William Nelson Rector Beall (March 20, 1825 – July 25, 1883) was a brigadier general in the Confederate States Army during the American Civil War. He is most noted for his supply efforts on behalf of Confederate prisoners of war.

At the outbreak of the Civil War, Beall resigned his commission and was appointed as a captain of cavalry in the Confederate Army. Beall served in the Trans-Mississippi Department under General Earl Van Dorn early in the war and was appointed brigadier general in the spring of 1862. Beall was placed in command of the Confederate cavalry forces at Corinth, Mississippi. Beall then commanded a brigade of troops from Arkansas, Mississippi, Alabama and Louisiana. At the Siege of Port Hudson, the Confederate forces surrendered on July 9, 1863, and Beall was taken as a prisoner of war. He was imprisoned at Johnson's Island on Lake Erie near Sandusky, Ohio.

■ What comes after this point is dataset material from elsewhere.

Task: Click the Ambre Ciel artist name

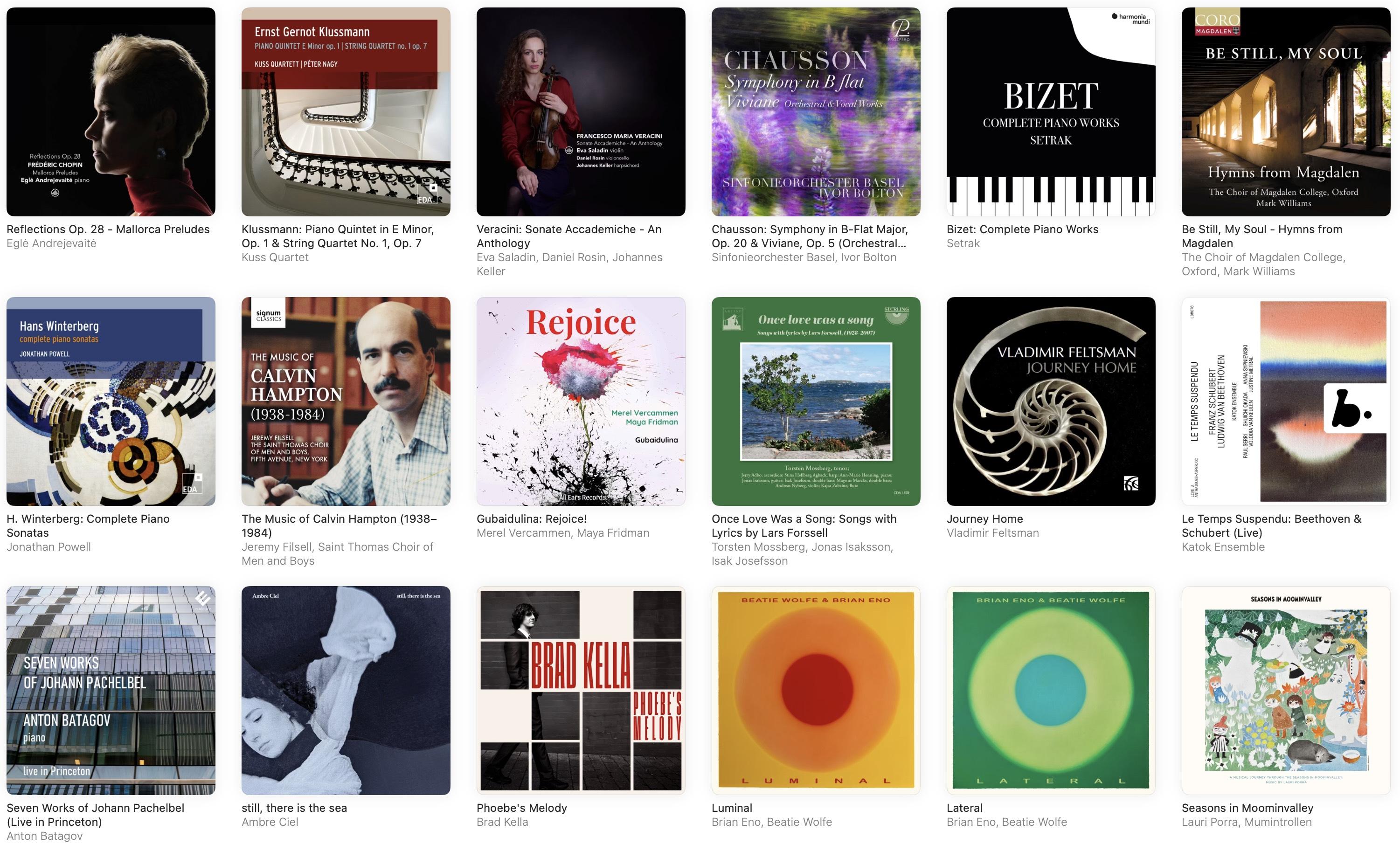Action: [270, 822]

In 1864, Beall was appointed as a Confederate agent for the purpose of supplying Confederate prisoners of war and paroled for this purpose. He established an office in New York City and sold cotton allowed through the Union blockade of southern ports. The proceeds from these sales were used to purchase clothing and blankets for Confederate prisoners in northern prison camps. Due to questionable dealings, Secretary of War Edwin M. Stanton suspended Beall's parole and placed him in Fort Lafayette in New York Harbor as a prisoner of war until the cotton safely arrived from Mobile, Alabama. He was finally released from Federal custody on August 2, 1865. After the war, he moved to St. Louis, Missouri and became a general commission merchant.

Beall died on July 25, 1883, in McMinnville, Tennessee. He is buried at Mount Olivet Cemetery in Nashville.  [jet] [ph:L]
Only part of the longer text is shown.